Ora, il problema di fondo del protestantesimo, messo in luce in particolare da Y. Congar e M. Lenhard, nasce proprio da questo in intreccio tra esigenza teologica e cristologica ed esigenza ecclesiale.

Il problema nasce dall’identificazione della distinzione natura/grazia con la distinzione sensibile/spirituale, che porta alla conclusione che, dato che la natura è separata dalla grazia, lo è pure la Chiesa.

Dopo aver ammesso che sia la natura sia la Chiesa rientrano nell’ambito del sensibile e aver affermato che la grazia non vi rientra, perché è nell’ambito spirituale, si conclude che la Chiesa non rientra nell’ambito della grazia. Ora, se la Chiesa è fatta da uomini e tutti o alcuni di loro saranno salvati da Dio, la Scrittura attesta inequivocabilmente che in questa salvezza interviene lo Spirito Santo che Dio dona. E altrettanto inequivocabilmente attesta che lo Spirito Santo è donato da Dio durante la vita, e non dopo la morte. In alcuni passi della Scrittura, poi, sembra evidente l’attestazione che lo Spirito donato agli uomini viventi è quello stesso Spirito che li salverà (Gv 6, 63; 14, 20; Rm 8, 4.10-11.13.16-17; 1 Gv 4, 13). Altri passi ancora attestano che lo Spirito è "caparra", cioè garanzia della promessa di salvezza di Dio (1 Cor 1, 22; 2 Cor 5, 5; Ef 1, 14).

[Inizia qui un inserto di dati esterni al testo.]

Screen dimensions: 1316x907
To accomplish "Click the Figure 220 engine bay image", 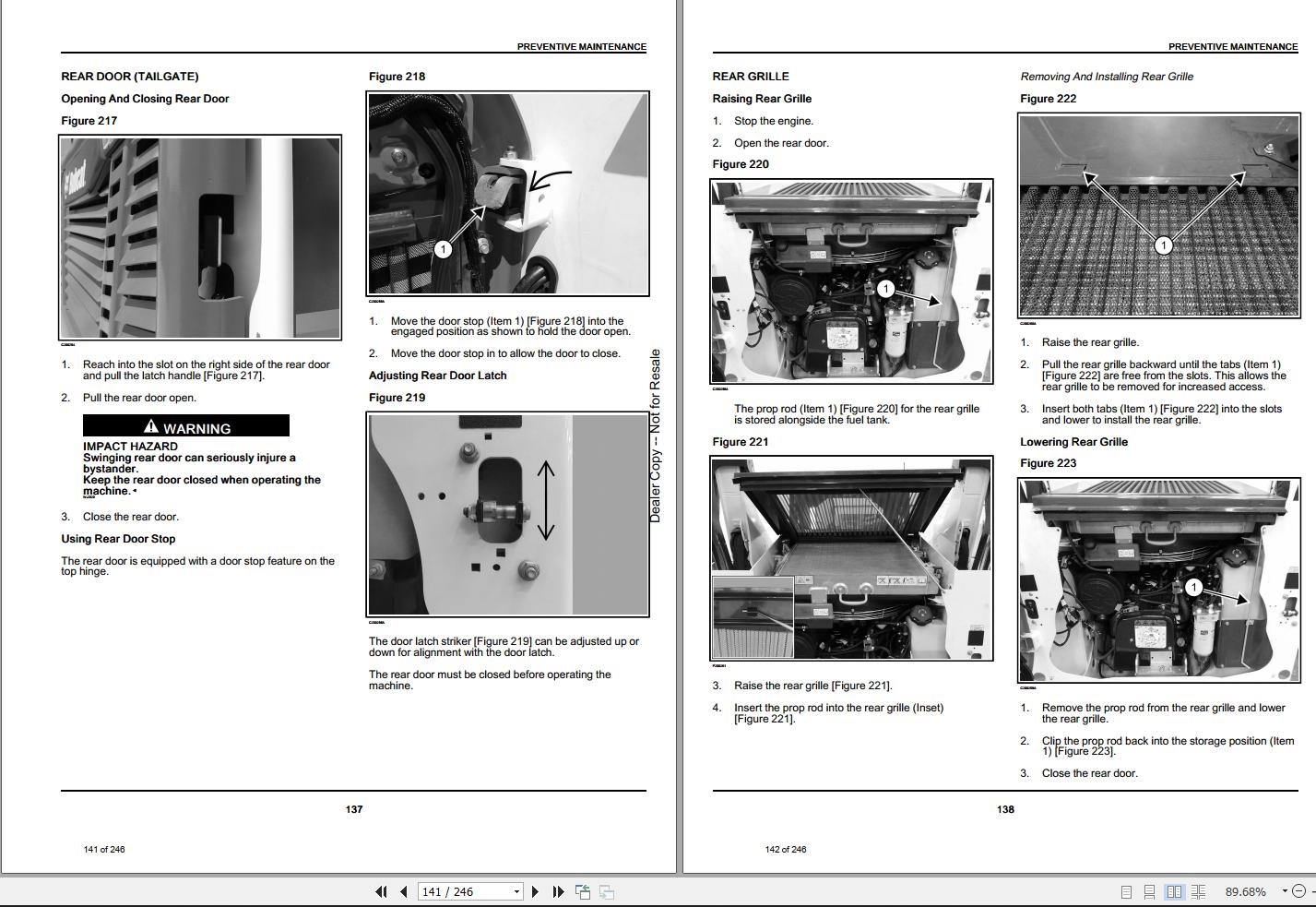I will 851,281.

E allora sembra difficile negare che la Chiesa sia costituita da uomini a cui Dio, in misura più o meno grande, ha donato lo Spirito Santo e la grazia, che quindi rientri sia nell’ambito del sensibile che nell’ambito dello spirituale, sia nell’ambito della natura che nell’ambito della grazia.

L’identificazione della distinzione natura/grazia con la distinzione sensibile/spirituale, cioè, non può portare all’affermazione che la Chiesa è separata dalla grazia.

Ritengo che un protestante al quale un cattolico presentasse le osservazioni fatte finora avrebbe tre possibilità: 1) negare che vi sia il problema pneumatologico posto; e così chiudere il discorso; 2) accettare che il problema esiste e nasce dall’identificazione dell’esigenza teologica, separazione natura/grazia, con la separazione sensibile/spirituale; ritenendo prioritaria e irrinunciabile l’esigenza teologica, concludere che da essa non consegue di per sé l’esigenza ecclesiale, cioè la separazione protestanti/cattolici; 3) accettare che il problema esiste, ma continuare a ritenere irrinunciabile l’esigenza ecclesiale, dovendo però così dare a tale esigenza una giustificazione istituzionale e non più teologica.

É chiaro che una scelta per la seconda possibilità spianerebbe la strada a un incontro profondo tra cattolici e protestanti, visto che i cattolici possono senz’altro far propria l’esigenza teologica, e anzi lo hanno già fatto.

Ma anche la terza possibilità può aprire una nuova via alla storia del cristianesimo, giacchè comporre divisioni che hanno caratteri contingenti e storici e motivazioni istituzionali non dovrebbe essere impossibile per uomini di buona volontà, quali noi cristiani crediamo di essere.

Mi preme notare ancora che il problema di cui abbiamo parlato nasce da una conclusione, non condivisibile per i cattolici, che viene legata a un'esigenza teologica condivisibile. E che tale problema non intacca il valore di altri aspetti delle posizioni evangeliche, per esempio la convinzione che l'istituzione ecclesiale non garantisce di per sé, quasi automaticamente, la testimonianza autentica al Vangelo di Cristo, e la sottolineatura dei problemi che porrebbe il voler definire a priori lo spazio legittimo delle esperienze cristiane, quasi che la libertà di Dio fosse delimitata da quella degli uomini.